One of my favorite articles of all time that I’ve posted here before is from Dr. Mindy Fullilove. An excerpt from her book Main Street in Non-Profit Quarterly from 2022 is one of the few bookmarks I keep in my browser.

What she says always struck me in that the places we live and the societal impacts they foster are just as important to our overall health outcomes as the doctors that treat specific illnesses in the hospital. She contrasts these two ways of thinking as the biopsychosocial model and the biomedical model. While the biomedical model focuses on the individual’s symptoms, the biopsychosocial model takes a look at the full sociology of illness.

By applying the biopsychosocial model, Dr. Fullilove was able to explain and understand the negative health impacts of cracking social ties and community displacement on individuals. When the full picture is apparent, it’s easier to diagnose the problem.

But what if Dr. Fullilove’s groundbreaking work on what she would come to call Root Shock was considered on a planetary scale? This is how I interpreted today’s piece in Noema Magazine. Now it’s not just the sociology of illness in humans, but how the the health of the planet’s ecosystems interconnect with and impact that model.

Systems thinking like this could create a risk of disconnection from collective solutions for climate change or environmental harms at the planetary scale. Humans are very social, but also very focused on individual decisions and self preservation if we feel out of control or helpless against the inertia of events that are happening.

In some ways it feels like this may be why we oppose change so much. We can protect ourselves by not changing, or we can adapt.

The authors in Noema Magazine shared the work of sociologist Aaron Antonovsky who wanted to know why a third of older women that were holocaust survivors had not been impacted by the horrors of their experience. What he came to understand was they had adaptability to an extremely stressful environment.

Antonovsky found that individuals could adapt to their surroundings and be resilient if they had a “sense of coherence” about the world around them. People need to feel like the world makes sense and is predictable, there are resources available to them to address challenges, and that their life has a purpose.

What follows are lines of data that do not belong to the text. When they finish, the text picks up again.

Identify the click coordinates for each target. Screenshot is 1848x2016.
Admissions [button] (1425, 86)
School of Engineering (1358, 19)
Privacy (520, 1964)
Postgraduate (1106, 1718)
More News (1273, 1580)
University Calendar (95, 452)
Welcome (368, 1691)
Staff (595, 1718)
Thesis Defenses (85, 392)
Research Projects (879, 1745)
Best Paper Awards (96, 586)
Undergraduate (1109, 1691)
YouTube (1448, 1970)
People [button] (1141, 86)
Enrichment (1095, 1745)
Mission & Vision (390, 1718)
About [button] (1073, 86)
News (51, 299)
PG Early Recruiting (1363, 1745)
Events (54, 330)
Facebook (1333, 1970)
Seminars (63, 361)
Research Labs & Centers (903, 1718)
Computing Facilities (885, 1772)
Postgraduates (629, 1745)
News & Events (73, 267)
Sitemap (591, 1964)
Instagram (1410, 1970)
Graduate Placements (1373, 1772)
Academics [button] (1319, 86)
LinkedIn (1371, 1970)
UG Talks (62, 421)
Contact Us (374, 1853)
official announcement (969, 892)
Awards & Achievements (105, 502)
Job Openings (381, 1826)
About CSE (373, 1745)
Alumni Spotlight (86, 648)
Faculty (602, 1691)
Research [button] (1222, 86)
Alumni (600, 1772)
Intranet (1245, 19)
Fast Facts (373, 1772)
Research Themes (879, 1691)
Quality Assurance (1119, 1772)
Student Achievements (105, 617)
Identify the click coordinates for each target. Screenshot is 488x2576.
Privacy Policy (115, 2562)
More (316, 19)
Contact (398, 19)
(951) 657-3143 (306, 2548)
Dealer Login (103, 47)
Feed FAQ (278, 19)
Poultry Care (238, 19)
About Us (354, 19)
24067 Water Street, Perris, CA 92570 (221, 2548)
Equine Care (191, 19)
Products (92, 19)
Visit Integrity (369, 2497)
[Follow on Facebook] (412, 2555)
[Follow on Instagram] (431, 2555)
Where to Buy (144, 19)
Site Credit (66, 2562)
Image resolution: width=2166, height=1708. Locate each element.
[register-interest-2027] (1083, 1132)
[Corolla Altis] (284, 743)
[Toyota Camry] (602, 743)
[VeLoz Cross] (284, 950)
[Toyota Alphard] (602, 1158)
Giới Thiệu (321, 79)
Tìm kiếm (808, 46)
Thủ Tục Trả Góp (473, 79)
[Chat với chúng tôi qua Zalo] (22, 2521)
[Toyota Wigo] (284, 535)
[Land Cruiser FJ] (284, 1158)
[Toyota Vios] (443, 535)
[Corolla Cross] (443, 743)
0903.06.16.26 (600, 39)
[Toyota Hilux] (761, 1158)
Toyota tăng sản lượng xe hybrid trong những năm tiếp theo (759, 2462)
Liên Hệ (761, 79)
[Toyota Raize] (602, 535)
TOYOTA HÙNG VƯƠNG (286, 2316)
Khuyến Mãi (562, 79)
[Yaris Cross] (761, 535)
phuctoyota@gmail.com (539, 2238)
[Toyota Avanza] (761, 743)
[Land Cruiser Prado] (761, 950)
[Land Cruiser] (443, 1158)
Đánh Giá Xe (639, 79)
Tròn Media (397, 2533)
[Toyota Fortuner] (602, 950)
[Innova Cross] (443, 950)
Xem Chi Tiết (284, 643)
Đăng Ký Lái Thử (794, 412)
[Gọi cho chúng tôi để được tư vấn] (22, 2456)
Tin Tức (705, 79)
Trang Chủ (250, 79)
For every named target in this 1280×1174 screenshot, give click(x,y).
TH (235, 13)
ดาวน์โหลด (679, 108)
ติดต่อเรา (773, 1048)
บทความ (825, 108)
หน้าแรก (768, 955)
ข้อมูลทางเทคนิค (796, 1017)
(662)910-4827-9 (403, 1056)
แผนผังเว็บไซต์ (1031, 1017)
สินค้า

That “sense of coherence” creates a system that to me enhances Dr. Fullilove’s exploration of the biopsychosocial model by not just addressing problems impacting people, but finding the ways in which individuals as part of a whole can make their way through the world in good health.

I hope that we can also adapt this model to our work in cities. Creating the conditions for human adaptability seems like something we could ultimately foster. Giving people predictability, resources, and others to connect with seems like a great place to start.